• _Excerpt_
By Acadia Otlowski
Look up.
No, really.
Click the power button on that glowing little screen of yours and join the present.
Be it a cell phone, a laptop or a tablet, Americans spend far too much time caring about the things that are happening on their various devices. According to the PEW Internet Research Project, 90 percent of all American adults have a cell phone, as of January 2014. The study also revealed that 58 percent of American adults have a smartphone.
Most of the time, it isn’t even because we are having an actual conversation with someone who is elsewhere. Most people are just flicking their thumb, scrolling through some social media feed. The result: spending time reading about other people’s lives and missing critical moments in our own.
The cell phone usage epidemic has gotten so invasive that restaurants have begun to ask customers to please not use them. A New York City restaurant went viral a few months ago when it looked into complaints that the wait time for its restaurant was too long. The restaurant hired a company to look into the claim, and it found that it used to take about an hour for a restaurant to serve a meal, but now it takes closer to two. It compared 2014 to 2004 and came to the conclusion that cell phones were to blame. Cell phones slowed down the time it took to order and to eat.

• _Excerpted records_
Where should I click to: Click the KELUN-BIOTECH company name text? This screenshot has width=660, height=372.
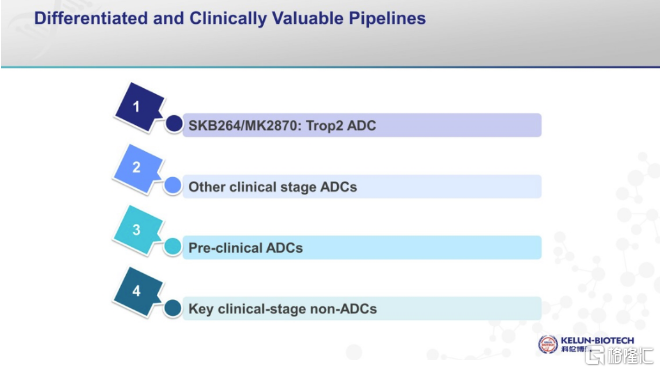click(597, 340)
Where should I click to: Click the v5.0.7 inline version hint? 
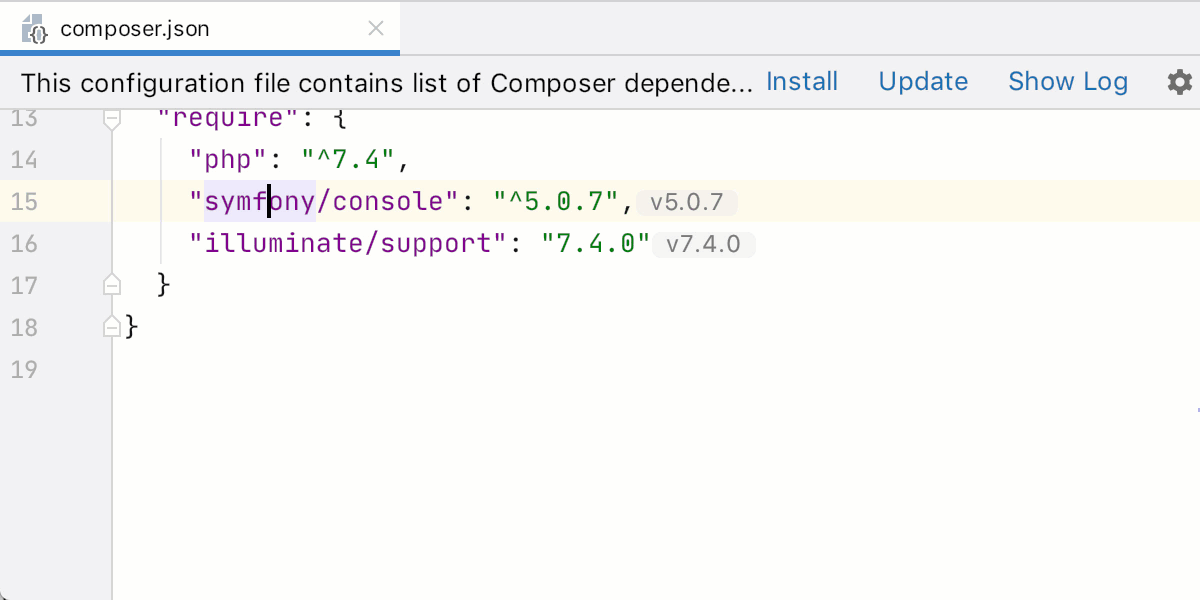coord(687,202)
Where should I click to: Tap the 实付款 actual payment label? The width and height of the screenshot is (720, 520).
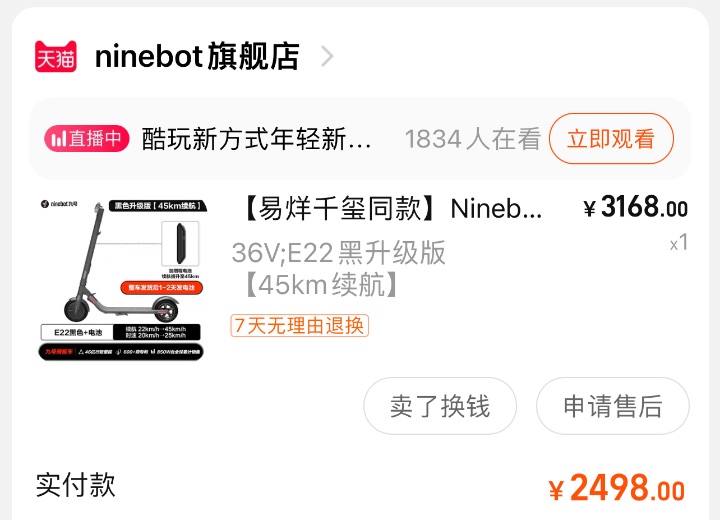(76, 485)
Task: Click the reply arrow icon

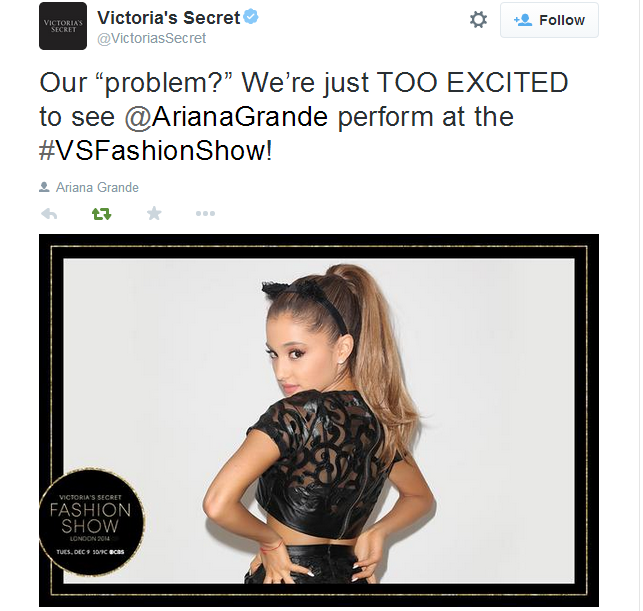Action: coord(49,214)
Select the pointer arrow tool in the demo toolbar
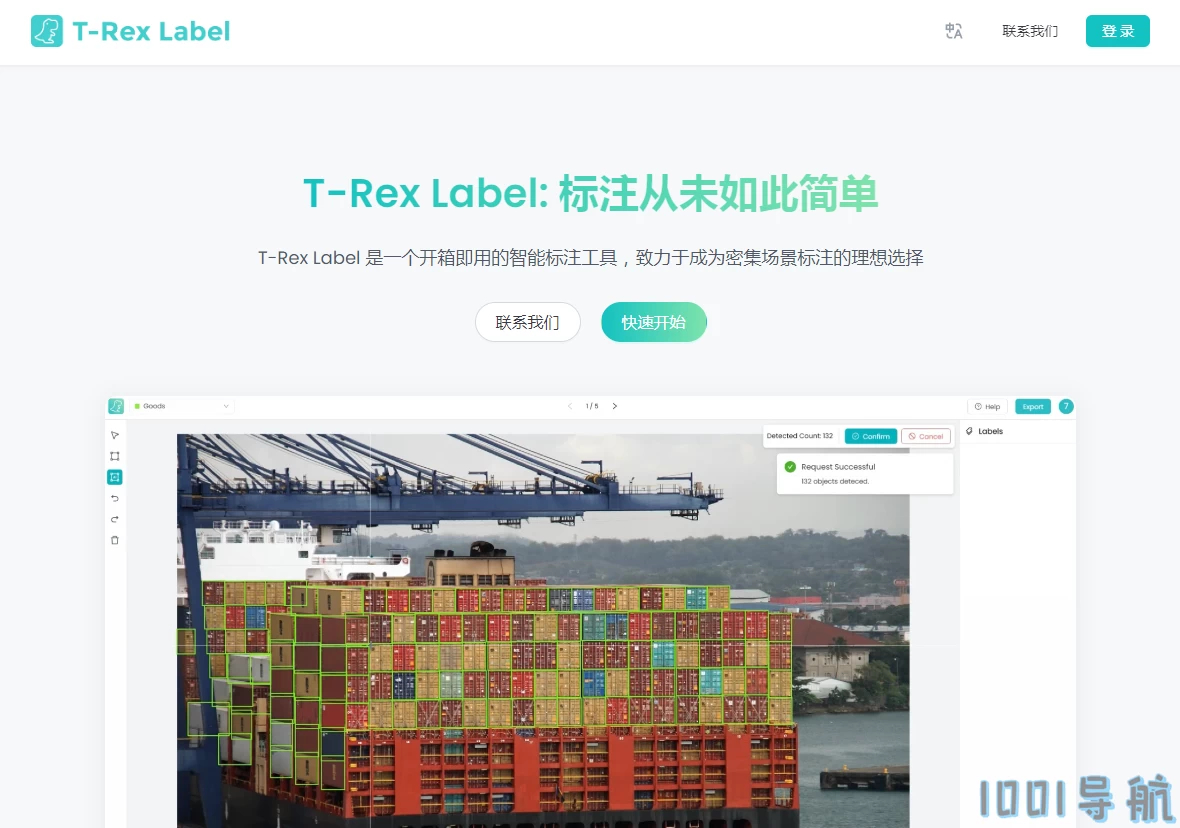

• _Tasks_
1 – In the piece on cell phone use, what percentage of American adults had a smartphone, according to the PEW Internet Research Project study?
2 – Pick up the piece on cell phone use after its last sentence and keep writing it.

• _Results of the exercise_
1 – 58 percent.

2 –
But slow service is not the only result of heavy cell phone usage. At a restaurant, those tables where everyone is on their cell phones, a heavy silence usually prevails. What is worse is being that one person who is not on their cell phone. The one who is actually aware that no one is speaking.
Compare this to a table where no one is on their cell phones. This table is usually loud, the conversations are better. The same thing happens at parties. Good times do not happen when everyone is preoccupied with the words and pictures on their screens.
Some of the best times I have had occurred in places where cell phones were limited. Either charging the phone was inconvenient or impossible or the service was nonexistent or slow.
It is one of the reasons that I love traveling with groups overseas. Most of the time no one has data on their cell phones and it forces everyone to put down the technology and converse.
When the Journalism students went to France over the summer, the first place that we stayed had no Wi-Fi, so we were forced to be in the moment and talk to each other. It caused some of us to bond more than we normally would, because there were no little glowing screens as a distraction.
Cell phones have made us more social online and less so in person. They’re causing us to forget how to have a real-life conversation without answering three texts and checking our Twitter feed.
So, please, if you’re questioning whether maybe you should put the cell phone down for a moment, or even turn it off, do it. You will not regret it.